#### [Dataset rows]
==================================================

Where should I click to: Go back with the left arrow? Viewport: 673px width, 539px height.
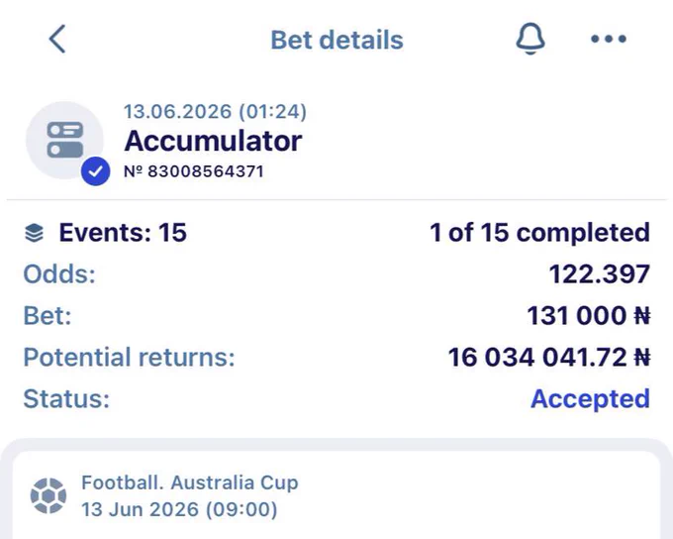click(57, 39)

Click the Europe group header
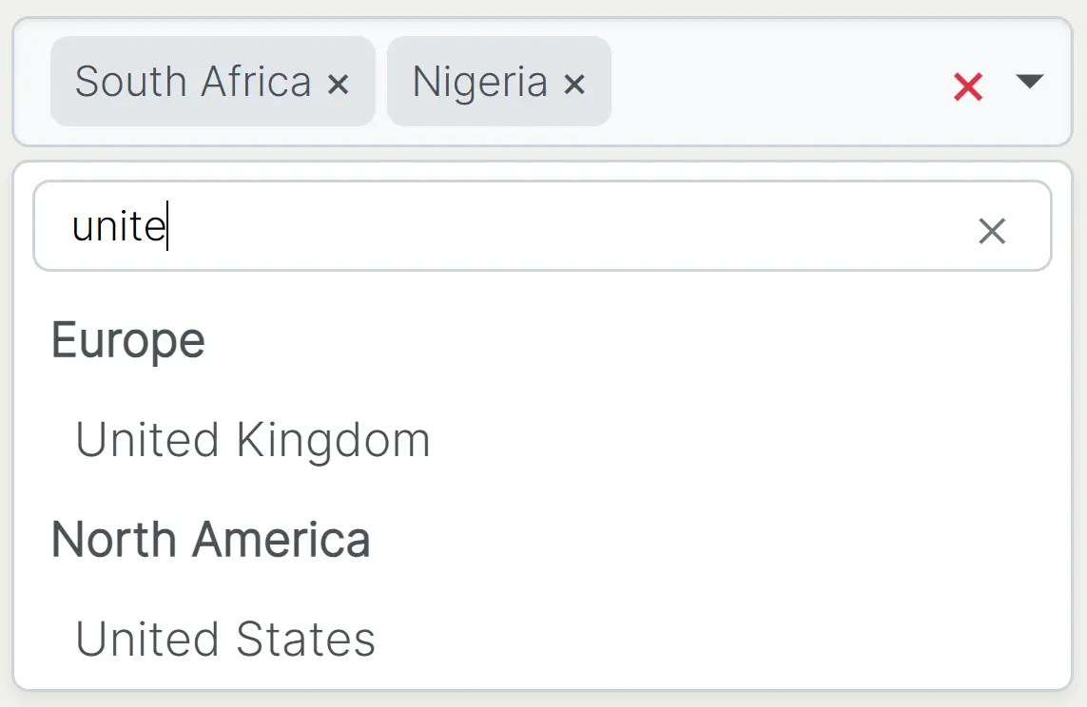(x=128, y=340)
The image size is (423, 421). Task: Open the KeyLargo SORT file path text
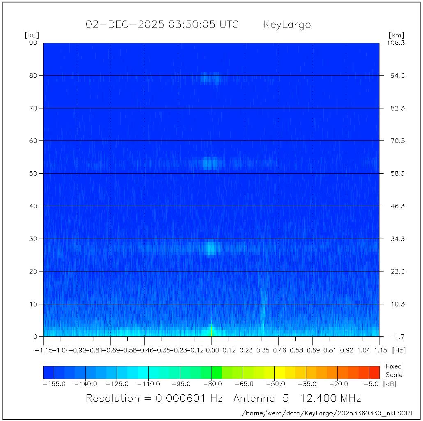pyautogui.click(x=328, y=412)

==================================================

#### [What you should do]
Please copy out every line of the records above word for word, leaving out the pictures.

#### [Answer]
Where should I click to: Go back with the left arrow? Viewport: 673px width, 539px height.
click(57, 39)

Click the Europe group header
(x=128, y=340)
The image size is (423, 421). Task: Open the KeyLargo SORT file path text
pyautogui.click(x=328, y=412)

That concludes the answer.